REQUIREMENT: Determine how many lines of the data below contain "accomplish", then give only that number.

INFORMATION SUPPLIED:
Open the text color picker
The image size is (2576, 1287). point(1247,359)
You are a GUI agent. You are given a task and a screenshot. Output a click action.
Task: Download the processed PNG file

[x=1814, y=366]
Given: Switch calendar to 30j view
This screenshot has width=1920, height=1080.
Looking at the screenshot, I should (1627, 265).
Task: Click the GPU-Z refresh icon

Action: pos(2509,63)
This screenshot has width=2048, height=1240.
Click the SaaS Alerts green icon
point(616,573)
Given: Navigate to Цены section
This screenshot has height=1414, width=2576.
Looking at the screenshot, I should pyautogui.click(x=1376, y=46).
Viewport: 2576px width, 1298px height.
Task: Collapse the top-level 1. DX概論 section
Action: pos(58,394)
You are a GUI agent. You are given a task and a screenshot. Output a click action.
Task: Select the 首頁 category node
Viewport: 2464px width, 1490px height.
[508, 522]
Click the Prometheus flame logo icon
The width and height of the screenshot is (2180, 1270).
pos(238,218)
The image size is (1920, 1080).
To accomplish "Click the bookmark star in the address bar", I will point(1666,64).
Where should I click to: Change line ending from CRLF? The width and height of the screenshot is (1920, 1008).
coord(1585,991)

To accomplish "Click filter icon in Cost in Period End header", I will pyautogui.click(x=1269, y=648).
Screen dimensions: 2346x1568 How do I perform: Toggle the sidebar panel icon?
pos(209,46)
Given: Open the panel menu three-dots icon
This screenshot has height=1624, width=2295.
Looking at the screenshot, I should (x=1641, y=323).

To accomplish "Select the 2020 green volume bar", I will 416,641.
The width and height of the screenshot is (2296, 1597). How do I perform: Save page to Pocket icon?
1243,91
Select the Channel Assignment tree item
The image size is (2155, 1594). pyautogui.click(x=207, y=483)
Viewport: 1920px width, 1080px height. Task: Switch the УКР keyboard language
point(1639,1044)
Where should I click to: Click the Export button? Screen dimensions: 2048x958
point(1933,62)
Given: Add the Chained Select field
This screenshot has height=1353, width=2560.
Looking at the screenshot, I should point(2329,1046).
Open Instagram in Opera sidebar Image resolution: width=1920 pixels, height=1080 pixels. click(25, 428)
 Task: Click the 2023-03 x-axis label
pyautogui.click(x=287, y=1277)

ANSWER BELOW: 3